• _Estratto del testo_
Ha salvato l’Italia dal fallimento e da un destino greco. Ha ricostruito la credibilità del Paese. Ha fatto lavorare insieme i tre partiti (Pdl, Udc e Pd) della “strana maggioranza” che fino al giorno prima si aggredivano furiosamente. E ha sempre detto la verità agli italiani. Per questo Mario Monti merita la qualifica di italiano dell’anno 2012. Sin dalle dichiarazioni programmatiche in Parlamento un anno fa, Monti ha parlato chiaro al Paese. “Non illudiamoci – disse allora – che il progetto europeo possa sopravvivere se dovesse fallire l’Unione monetaria. La fine dell’euro disgregherebbe il mercato unico, le sue regole, le sue istituzioni. Ci riporterebbe là dove l’Europa era negli anni Cinquanta”. E ancora: “Il futuro dell’euro dipende anche da ciò che farà l’Italia nelle prossime settimane. Gli investitori internazionali detengono quasi metà del nostro debito pubblico. Dobbiamo convincerli che abbiamo imboccato la strada di una riduzione graduale ma durevole del rapporto fra debito pubblico e Pil”.

• _Dati di partenza_

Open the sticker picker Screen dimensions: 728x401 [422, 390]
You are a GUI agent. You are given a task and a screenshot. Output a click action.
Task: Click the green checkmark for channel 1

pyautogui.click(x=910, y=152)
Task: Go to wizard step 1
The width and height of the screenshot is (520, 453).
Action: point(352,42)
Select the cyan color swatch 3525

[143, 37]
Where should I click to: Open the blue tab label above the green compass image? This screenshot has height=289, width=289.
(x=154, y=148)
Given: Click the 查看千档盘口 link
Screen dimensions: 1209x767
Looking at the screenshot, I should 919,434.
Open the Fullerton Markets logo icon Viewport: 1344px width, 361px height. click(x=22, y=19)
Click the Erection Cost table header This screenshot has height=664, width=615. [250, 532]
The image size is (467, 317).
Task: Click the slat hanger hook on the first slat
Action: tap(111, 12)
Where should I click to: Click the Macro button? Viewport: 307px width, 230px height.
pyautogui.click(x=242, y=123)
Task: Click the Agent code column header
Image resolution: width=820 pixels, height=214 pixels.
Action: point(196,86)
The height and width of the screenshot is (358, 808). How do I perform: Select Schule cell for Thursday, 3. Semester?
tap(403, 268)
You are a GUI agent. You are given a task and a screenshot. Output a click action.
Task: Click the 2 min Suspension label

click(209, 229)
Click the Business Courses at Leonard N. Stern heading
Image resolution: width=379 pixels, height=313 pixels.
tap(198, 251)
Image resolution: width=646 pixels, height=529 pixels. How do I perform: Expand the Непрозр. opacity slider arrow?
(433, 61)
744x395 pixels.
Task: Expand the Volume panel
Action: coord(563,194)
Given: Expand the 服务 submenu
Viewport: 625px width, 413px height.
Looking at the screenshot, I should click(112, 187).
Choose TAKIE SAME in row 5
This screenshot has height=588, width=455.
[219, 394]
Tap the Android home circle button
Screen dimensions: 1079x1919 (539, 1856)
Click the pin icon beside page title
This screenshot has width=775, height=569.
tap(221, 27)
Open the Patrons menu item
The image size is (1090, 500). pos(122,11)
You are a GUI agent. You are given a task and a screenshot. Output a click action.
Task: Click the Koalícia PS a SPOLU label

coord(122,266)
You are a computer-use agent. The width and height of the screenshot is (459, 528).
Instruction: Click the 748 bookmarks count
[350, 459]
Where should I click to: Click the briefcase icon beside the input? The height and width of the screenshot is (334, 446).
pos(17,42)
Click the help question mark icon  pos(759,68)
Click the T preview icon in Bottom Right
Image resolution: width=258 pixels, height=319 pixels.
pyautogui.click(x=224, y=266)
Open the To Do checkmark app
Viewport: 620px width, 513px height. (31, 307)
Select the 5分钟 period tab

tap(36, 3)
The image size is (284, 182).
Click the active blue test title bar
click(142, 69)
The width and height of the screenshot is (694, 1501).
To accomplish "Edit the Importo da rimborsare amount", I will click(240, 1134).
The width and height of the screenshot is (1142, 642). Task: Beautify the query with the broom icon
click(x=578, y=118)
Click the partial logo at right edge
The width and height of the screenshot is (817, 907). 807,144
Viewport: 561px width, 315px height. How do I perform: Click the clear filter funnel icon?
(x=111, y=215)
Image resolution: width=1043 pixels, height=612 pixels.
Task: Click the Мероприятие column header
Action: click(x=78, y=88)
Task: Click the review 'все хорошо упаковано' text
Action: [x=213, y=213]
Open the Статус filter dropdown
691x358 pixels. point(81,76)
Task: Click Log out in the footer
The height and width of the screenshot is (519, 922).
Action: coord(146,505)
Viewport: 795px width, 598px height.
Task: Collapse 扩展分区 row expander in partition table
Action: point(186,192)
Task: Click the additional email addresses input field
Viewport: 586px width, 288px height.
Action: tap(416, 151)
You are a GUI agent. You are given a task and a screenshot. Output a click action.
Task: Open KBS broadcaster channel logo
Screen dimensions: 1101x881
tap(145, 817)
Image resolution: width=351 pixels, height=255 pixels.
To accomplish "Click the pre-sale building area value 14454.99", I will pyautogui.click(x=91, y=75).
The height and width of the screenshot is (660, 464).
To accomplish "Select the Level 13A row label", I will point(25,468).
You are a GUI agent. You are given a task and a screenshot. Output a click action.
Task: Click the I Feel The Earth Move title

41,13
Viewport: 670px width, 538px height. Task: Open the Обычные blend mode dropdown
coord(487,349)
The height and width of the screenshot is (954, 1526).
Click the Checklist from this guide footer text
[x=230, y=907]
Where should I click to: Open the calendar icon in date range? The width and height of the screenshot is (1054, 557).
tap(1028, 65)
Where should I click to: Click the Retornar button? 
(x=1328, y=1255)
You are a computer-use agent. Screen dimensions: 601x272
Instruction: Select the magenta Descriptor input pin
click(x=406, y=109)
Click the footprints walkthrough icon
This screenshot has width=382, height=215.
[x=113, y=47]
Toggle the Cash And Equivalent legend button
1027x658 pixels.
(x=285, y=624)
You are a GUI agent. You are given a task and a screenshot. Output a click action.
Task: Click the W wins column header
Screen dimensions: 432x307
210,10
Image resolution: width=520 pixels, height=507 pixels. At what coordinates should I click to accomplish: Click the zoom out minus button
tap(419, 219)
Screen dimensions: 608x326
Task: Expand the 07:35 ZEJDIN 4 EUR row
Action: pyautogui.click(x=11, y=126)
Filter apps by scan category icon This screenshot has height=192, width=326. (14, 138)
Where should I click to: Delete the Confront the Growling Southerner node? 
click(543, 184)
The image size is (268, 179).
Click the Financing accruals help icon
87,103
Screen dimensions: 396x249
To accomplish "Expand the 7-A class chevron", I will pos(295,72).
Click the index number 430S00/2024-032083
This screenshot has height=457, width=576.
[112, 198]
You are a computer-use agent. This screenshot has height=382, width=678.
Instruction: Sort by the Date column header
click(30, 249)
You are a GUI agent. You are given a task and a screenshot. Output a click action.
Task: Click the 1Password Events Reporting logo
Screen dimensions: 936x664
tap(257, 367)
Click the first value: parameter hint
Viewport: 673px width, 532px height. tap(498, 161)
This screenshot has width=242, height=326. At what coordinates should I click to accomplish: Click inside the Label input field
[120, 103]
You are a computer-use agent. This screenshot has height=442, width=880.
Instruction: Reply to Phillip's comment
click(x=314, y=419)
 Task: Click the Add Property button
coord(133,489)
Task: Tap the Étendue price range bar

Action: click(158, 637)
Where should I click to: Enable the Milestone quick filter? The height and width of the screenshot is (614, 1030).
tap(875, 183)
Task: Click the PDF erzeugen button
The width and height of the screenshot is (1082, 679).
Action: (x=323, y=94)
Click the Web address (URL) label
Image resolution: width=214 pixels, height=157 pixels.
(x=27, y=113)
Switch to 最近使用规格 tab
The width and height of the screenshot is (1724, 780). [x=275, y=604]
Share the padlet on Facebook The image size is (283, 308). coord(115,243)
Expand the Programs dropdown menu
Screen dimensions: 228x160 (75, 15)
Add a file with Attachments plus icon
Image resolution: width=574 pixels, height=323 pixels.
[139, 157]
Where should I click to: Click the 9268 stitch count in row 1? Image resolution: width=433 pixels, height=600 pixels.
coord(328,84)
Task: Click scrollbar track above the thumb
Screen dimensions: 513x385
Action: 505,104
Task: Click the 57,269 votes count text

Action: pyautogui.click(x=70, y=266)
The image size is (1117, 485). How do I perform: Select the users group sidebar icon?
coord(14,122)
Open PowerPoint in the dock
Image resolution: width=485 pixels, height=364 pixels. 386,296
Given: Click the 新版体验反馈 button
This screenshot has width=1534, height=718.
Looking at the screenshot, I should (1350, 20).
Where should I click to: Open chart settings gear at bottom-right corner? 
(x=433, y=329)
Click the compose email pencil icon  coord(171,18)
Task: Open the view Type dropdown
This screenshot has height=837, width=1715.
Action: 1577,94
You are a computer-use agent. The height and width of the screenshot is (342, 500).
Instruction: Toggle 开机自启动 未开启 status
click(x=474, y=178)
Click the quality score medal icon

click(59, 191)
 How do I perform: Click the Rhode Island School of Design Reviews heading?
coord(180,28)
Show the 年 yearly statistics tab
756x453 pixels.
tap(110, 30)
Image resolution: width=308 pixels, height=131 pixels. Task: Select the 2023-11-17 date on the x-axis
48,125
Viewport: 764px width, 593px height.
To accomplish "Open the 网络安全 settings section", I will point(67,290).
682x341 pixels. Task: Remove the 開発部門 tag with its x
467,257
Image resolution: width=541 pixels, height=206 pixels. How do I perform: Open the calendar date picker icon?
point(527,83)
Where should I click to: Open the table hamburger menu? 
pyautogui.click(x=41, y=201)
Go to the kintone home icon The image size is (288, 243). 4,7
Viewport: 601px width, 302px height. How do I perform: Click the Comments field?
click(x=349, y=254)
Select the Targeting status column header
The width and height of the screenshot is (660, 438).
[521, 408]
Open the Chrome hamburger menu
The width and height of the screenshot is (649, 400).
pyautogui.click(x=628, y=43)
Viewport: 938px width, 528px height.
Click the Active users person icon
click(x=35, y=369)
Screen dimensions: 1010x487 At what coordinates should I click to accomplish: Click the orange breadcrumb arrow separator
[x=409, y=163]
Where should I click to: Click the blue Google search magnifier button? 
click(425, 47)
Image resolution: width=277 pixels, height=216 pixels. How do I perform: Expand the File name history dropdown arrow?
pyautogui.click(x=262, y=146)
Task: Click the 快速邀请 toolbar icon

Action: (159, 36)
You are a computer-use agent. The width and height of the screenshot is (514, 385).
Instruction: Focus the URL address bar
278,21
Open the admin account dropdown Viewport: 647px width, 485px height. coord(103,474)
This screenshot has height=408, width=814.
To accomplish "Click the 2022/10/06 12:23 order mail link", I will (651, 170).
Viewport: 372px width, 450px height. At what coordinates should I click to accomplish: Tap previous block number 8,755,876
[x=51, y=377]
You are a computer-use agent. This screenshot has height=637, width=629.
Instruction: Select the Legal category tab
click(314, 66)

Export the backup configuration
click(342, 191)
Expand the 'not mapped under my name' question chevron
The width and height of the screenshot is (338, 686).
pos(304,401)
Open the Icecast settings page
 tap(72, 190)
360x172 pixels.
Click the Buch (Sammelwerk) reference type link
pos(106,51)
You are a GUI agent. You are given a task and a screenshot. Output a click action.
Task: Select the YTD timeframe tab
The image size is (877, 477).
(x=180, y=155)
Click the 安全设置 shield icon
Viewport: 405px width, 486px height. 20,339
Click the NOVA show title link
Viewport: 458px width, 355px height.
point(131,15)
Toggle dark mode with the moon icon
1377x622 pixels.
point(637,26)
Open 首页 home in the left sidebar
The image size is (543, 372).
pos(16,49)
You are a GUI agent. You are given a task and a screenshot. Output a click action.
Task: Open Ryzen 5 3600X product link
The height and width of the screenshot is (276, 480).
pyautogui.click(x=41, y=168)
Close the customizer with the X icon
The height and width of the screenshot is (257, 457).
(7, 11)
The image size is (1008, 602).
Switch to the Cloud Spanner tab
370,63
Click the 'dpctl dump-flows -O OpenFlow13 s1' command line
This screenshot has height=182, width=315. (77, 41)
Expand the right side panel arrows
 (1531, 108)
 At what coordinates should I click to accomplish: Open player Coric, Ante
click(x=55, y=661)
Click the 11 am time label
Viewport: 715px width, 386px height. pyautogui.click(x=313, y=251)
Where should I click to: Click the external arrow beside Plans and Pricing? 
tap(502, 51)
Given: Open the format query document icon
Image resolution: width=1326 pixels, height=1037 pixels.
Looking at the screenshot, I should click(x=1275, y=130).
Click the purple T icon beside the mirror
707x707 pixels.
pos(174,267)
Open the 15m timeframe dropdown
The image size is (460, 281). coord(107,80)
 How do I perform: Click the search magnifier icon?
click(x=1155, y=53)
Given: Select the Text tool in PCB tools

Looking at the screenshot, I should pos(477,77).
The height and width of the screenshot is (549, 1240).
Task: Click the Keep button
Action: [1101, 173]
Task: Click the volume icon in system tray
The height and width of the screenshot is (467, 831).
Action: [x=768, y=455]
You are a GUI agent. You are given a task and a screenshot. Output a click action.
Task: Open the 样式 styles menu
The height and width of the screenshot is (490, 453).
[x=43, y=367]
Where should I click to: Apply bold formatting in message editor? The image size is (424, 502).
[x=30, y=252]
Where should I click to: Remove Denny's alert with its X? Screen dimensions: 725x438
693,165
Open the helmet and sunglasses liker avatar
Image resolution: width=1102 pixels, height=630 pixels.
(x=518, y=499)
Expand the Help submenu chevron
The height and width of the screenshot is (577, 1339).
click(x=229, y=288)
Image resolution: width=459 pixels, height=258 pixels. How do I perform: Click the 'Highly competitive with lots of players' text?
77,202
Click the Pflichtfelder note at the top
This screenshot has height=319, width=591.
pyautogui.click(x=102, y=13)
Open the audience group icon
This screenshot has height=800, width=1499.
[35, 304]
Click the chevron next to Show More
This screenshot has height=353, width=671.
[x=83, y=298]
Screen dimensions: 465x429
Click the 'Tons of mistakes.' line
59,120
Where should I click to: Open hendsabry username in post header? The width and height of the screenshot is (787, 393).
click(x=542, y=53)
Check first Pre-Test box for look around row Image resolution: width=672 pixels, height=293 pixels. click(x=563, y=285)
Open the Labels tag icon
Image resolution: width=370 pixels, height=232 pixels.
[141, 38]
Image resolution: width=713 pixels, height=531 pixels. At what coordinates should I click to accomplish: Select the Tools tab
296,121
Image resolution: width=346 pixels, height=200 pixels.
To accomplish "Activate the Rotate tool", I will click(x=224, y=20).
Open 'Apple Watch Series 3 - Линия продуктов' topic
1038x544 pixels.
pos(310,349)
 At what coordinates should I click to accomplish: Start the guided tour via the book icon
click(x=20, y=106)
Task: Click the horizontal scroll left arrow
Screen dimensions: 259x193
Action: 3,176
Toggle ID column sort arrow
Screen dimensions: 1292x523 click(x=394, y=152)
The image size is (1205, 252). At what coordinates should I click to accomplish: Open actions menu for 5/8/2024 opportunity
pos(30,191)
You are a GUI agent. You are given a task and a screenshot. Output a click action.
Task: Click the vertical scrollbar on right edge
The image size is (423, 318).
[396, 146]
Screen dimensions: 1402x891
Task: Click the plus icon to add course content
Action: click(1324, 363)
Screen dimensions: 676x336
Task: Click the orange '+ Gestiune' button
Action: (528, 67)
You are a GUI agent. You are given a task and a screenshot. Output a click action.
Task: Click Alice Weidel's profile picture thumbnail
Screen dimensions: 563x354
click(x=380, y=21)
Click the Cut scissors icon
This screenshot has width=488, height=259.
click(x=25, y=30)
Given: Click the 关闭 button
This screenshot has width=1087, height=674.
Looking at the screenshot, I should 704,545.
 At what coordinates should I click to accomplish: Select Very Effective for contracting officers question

• _Compiti da svolgere_
**1.** Elenca i partiti della "strana maggioranza" nominati nel testo su Mario Monti.
**2.** Riprendi il testo su Mario Monti e proseguilo dopo la sua ultima frase.
Il materiale proviene da un'altra fonte.

• _Risposte_
**1.** Pdl, Udc, Pd

**2.**
A questo obiettivo il governo Monti ha cercato di restare fedele, pur nelle enormi difficoltà dovute alla crisi, che nella scorsa primavera è stata aggravata dal collasso della Grecia e delle banche spagnole. I tassi d’interesse sono calati: lo spread (cioè il differenziale tra i tassi tedeschi e quelli italiani) è sceso dai 575 punti del 9 novembre 2011 ai 350 di queste ultime settimane. Non ci sono più rischi per il rifinanziamento del nostro enorme debito pubblico. Il pareggio strutturale di bilancio nel 2013 può dirsi acquisito. Ovviamente, dovendo agire in stato di emergenza, Monti ha dovuto adottare provvedimenti duri, che lui stesso ha definito “brutali”, e che hanno finito per accentuare la recessione, come l’anticipo dell’introduzione dell’Imu, la riforma delle pensioni o i tagli alla spesa pubblica. Fondamentale è stata anche la “guerra” all’evasione fiscale e alla corruzione, per ricostruire un tessuto di eticità nei rapporti cittadini- Stato e nella Pubblica amministrazione, senza il quale ogni vero risanamento sarebbe impossibile.
Altrettanto importante è stata l’azione di Monti a livello europeo: se in estate Mario Draghi ha potuto tranquillizzare i mercati con il varo dello “Scudo salva spread”, facendolo accettare al governo tedesco nonostante la contrarietà della Bundesbank, ciò si deve anche alla credibilità riconquistata dall’Italia di Monti presso i partner comunitari, Merkel in testa.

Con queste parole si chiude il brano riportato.